[Goal]
Put every line of the records below into a JSON list of strings, one string per line, skipping blank lines. Leave the pictures out.

******************************

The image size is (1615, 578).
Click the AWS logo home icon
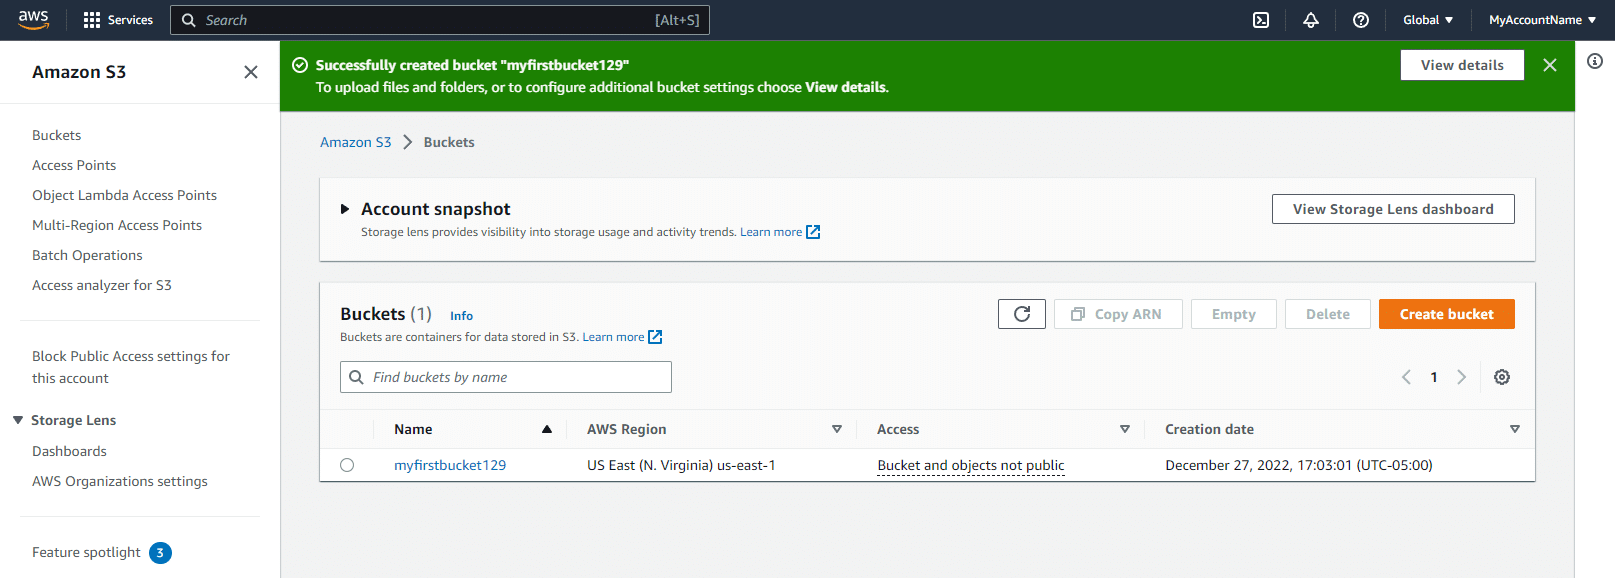[x=33, y=20]
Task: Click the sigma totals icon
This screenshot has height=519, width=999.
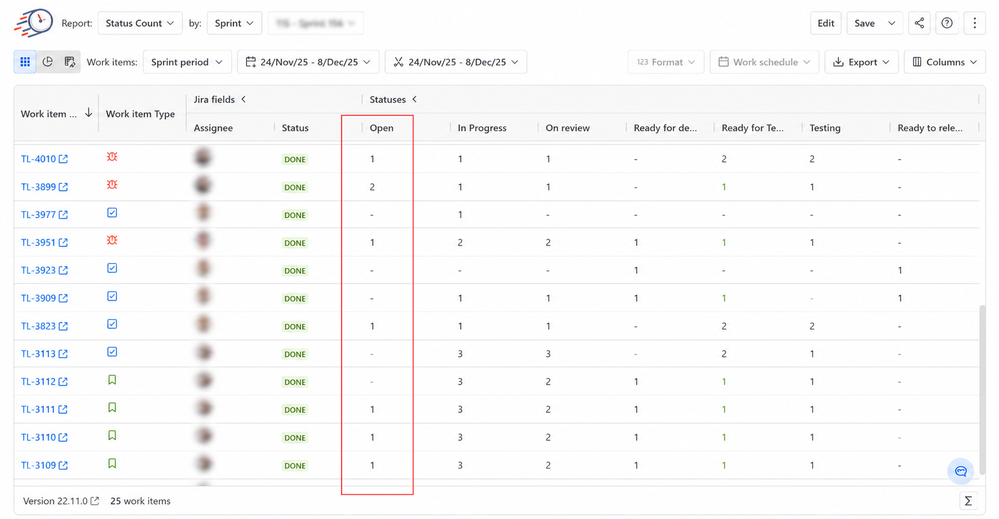Action: click(x=968, y=501)
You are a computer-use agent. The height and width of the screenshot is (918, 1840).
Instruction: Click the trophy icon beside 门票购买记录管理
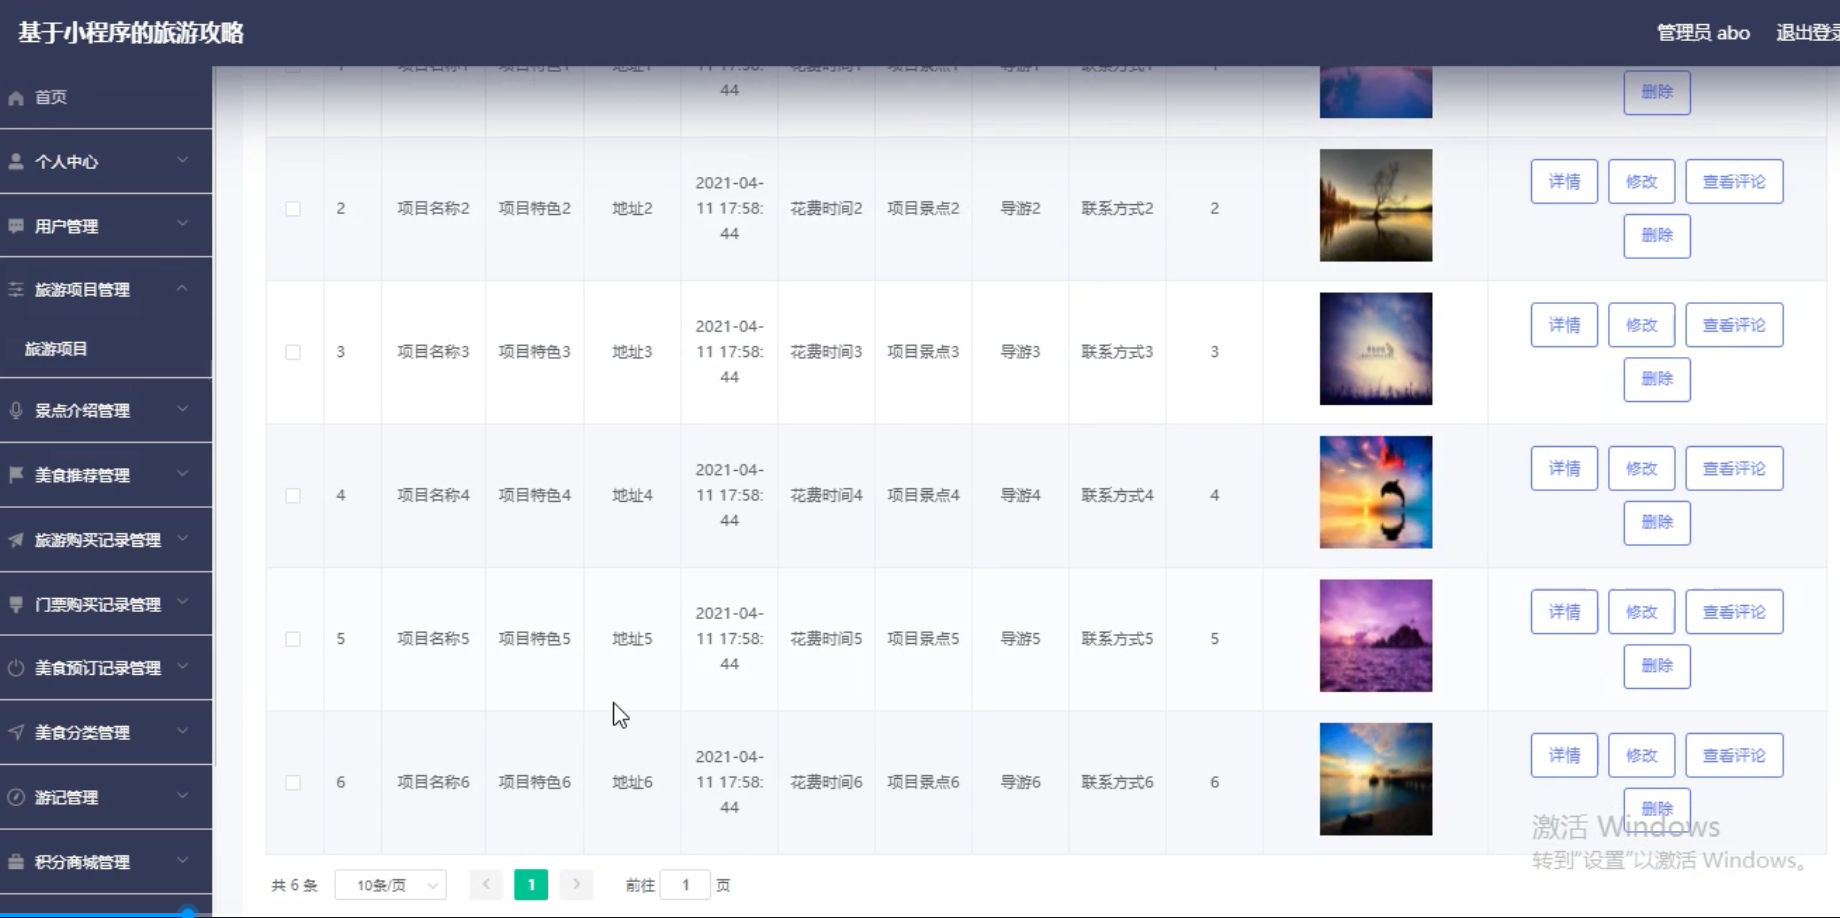click(16, 604)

******************************

[Result]
[
  "The image size is (1615, 578).",
  "Click the AWS logo home icon",
  "[x=33, y=20]",
  "Task: Click the sigma totals icon",
  "This screenshot has height=519, width=999.",
  "Action: click(x=968, y=501)",
  "You are a computer-use agent. The height and width of the screenshot is (918, 1840).",
  "Instruction: Click the trophy icon beside 门票购买记录管理",
  "click(16, 604)"
]